Tuesday 4 December 2018

My Top 10 F1 Drivers of 2018

Here is my personal rating of the top 10 F1 drivers of the 2018 season, taking into account their performances as well as the machinery that they had access to. 

A run down of my views on the drivers who didn't make the top 10 will follow in the next few days.

1 Lewis Hamilton
Photo: Octane Photography
A driver who always has been astonishingly skilled, yet these days minimises his previous weaknesses to nearly nothing. Do the math, as the kids say. For Lewis Hamilton it added up this year to a majority of races won and a fifth championship taken crushingly, in a car that for much of the season by consensus was not considered the best out there.
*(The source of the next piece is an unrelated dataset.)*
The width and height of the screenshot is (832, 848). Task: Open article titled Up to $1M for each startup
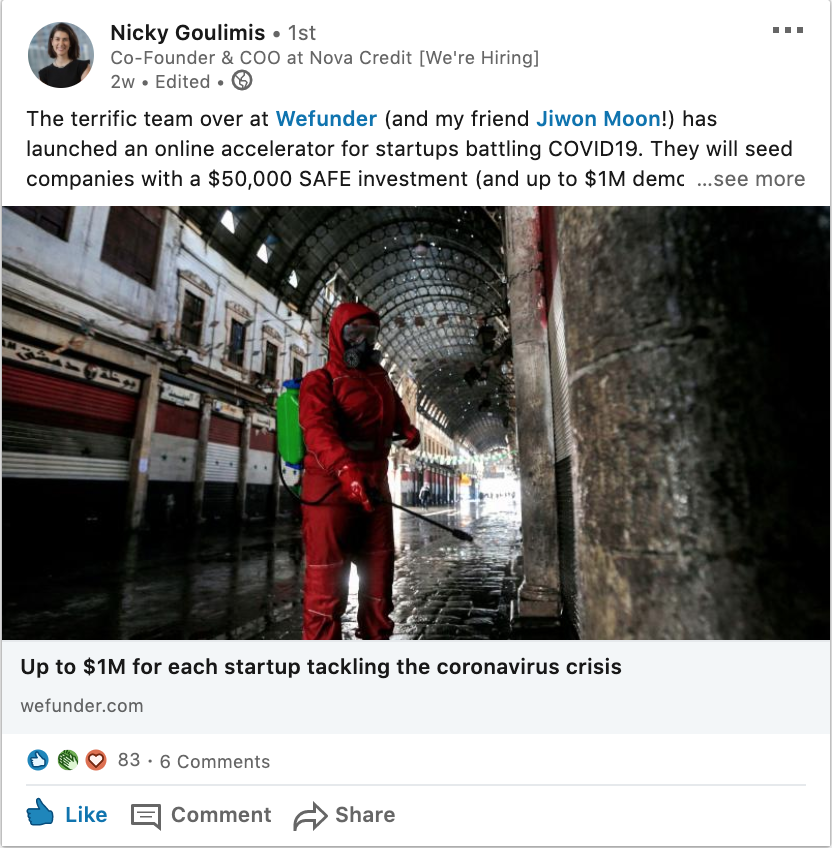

The things we knew already about him were still there. His blinding speed of course, quintessentially with his scarcely-credible Singapore qualifying lap on which the championship momentum shifted irrecoverably. His unmatched skills in the wet as demonstrated in his Hockenheim win and Hungary pole – both vital in stemming the Ferrari tide. His piercing aggression and immaculate judgement when wheel-to-wheel, such as on Monza's opening lap. While those intimated weaknesses were all but eliminated. Off-days weren't conspicuous; he even unlike before kept on winning races after the title was clinched. In China, Azerbaijan and Canada he was slightly subdued but he still in each brought his car home for solid points. His mistakes across the piece amounted to disappearing down a Baku escape road. A formidable force at something like his peak.

2 Max Verstappen
Photo: Octane Photography
It now seems like something from another age, but in Monaco it was open season on Max Verstappen. A qualifying prang there that dashed a victory opportunity, which was the latest of a succession of errors. A 'six crashes in six rounds' count was banded around liberally. Yet from that very moment, almost literally overnight, he righted his ways and his towering talent again came to the fore. Maybe even with a season started in Canada he make a genuine claim to deprive Hamilton of the number one slot.

He admitted that he had changed after his Monaco long dark night of the soul, realising smartly that a Max Verstappen driving within his limits still is considerably faster than just about anyone else. It manifested in persistent astonishing drives, repeated podium finishes and two victories. There still was the odd falter, such as his erratic Monza run while his Brazil antics with Esteban Ocon, off track and arguably on it, still betray creases to iron out. Yet even so we ended this campaign more convinced than ever that Verstappen is a phenomenon who surely is destined to win multiple championships.

3 Sebastian Vettel
Photo: Octane Photography
Despite his four world titles there were always those who insisted that there was something of the 'sing when you're winning' about Sebastian Vettel. Sadly for him, 2018 contained a fair amount of evidence to support the contention. Mistakes piled up and cost perhaps title victory, with the one binning it while leading in Germany the most regrettable given it was the season's pivot point. In the latter rounds things got tougher still and his relations with his Ferrari team showed outward strain.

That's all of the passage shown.